BLVR: Now that you’re a mother, what’s your perspective on how things have changed for women and what hasn’t changed?

MH: Well, it’s exciting to see my daughters and their successes. My youngest daughter wants to make films, and I think she’s going to be much more successful than either my husband or me. I see that women still have self-doubt, and at the same time I feel like I see all these fantastic young women, and they all have ambition and are so focused on their futures. I don’t think that’s an anomaly anymore. In the end there’s a tide that you can’t hold back. I think that with women, when they encounter setbacks and failures, there’s a way in which they have a hard time dealing with that. They say that depression is anger you turn on yourself, and I think women do that. I was reading about Giulietta Masina because I rewatched 8 ½ recently. She is in it for a nanosecond, but obviously it’s about [Fellini’s] marriage, and I wondered about why she did so few films after La strada. So I went online and apparently after La strada she made a non-Fellini movie that was a failure, and she was so mortified that she stopped acting for years; that seems to me a very female thing to do. There is a tendency to blame ourselves or turn our disappointment inward, which can make it hard for us to go the distance. We have to find ways to not torment ourselves. Why should you react to failure with self-immolation? Fuck that. Everyone who has had a career has failed. There’s absolutely no point in beating yourself up. Focus on going forward.

BLVR: What is the most challenging thing about the life you’ve led?

MH: Having discipline. Making myself write. I think morale is the hardest part, not comparing yourself to someone else. I think everyone compares themselves to someone more successful than they are. Everyone does it. You have to embrace your own rocky path. A critic once said to me, “The problem is that you’re not an art filmmaker and you’re not a commercial filmmaker,” and it’s true. I don’t fit into either category, because my films have elements of genre in them, which prevents them from being purely art films.

BLVR: In terms of being an artist, which is such a roller-coaster ride of challenges and disappointments, how have you been able to deal with self-doubt?

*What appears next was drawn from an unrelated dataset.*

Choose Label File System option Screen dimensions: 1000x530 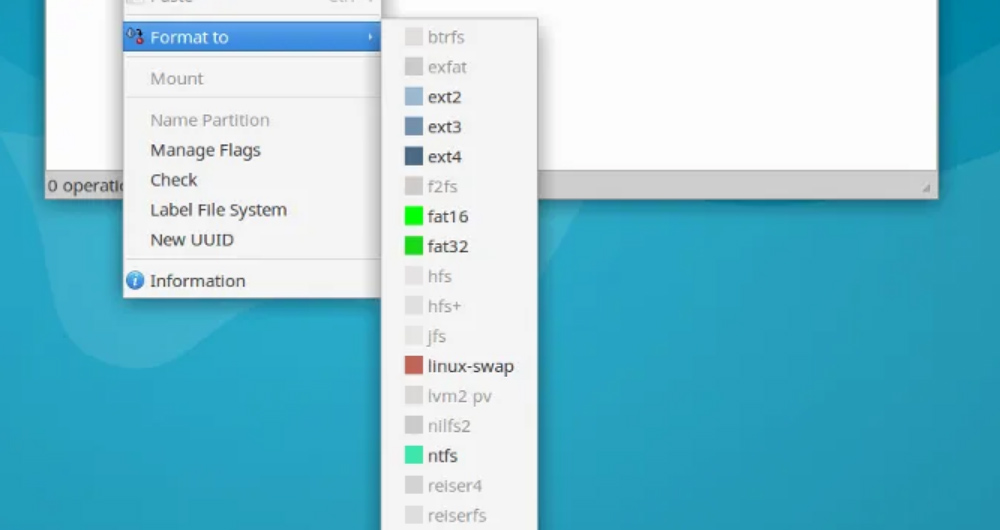tap(218, 210)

MH: Recently The Moth Diaries had a rough ride, much rougher than I was expecting. I had to do soul-searching after that to find a way to keep going. I tried to think back on how I found the courage to make my first film when no one thought I could do it. You have to go back and find that part of yourself again. At any age you can start over. You have to drop the idea of where you should be in your career. And you have to do without a lot of love. Not everyone’s going to love you.

BLVR: That’s a challenge, because love and acclaim are so fleeting; if you based your self-worth on those things you’d be in trouble.

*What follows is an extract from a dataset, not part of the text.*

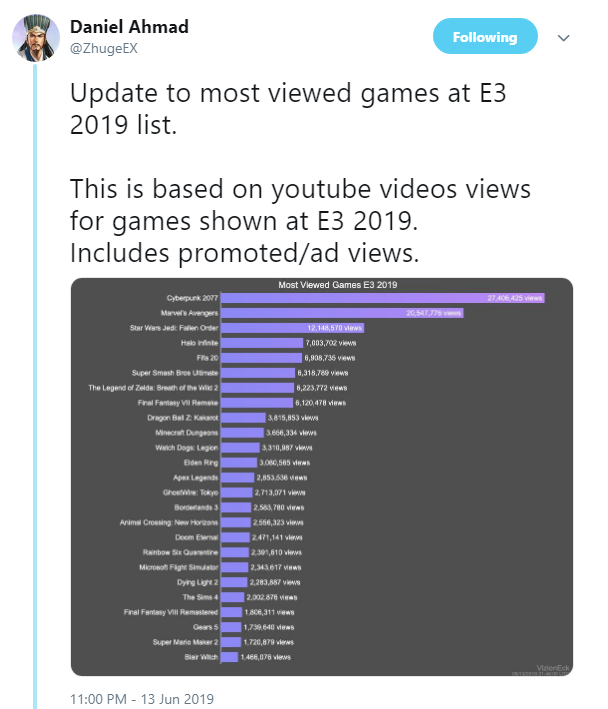Screen dimensions: 608x709
Task: Open Daniel Ahmad display name link
Action: 129,27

MH: If you have had some taste of success, it’s extremely addicting. I think the withdrawal from that is what’s most devastating. I don’t think it’s the success that kills people, it’s the withdrawal.

BLVR: If you look back on your career, how would you describe it?

MH: I had long periods where I couldn’t make things happen, and then periods of enormous good luck. I guess the trick is to keep going in the periods when you’re not lucky, when your stars are not aligned.

BLVR: The most successful artists I know aren’t necessarily the most talented but the most persistent.

MH: It used to be that if you were going to be a female artist, you had to kill yourself, or you couldn’t have a family, a happy personal life—you had to be tragic. But no, you don’t, not in this day and age. There’s no need to be tragic or destroy yourself or jump off a cliff. That’s no longer the paradigm I wish to follow, or that anyone should follow. It is not necessary to be tragic. It’s bullshit that women can’t have it all. Why not? Other people do.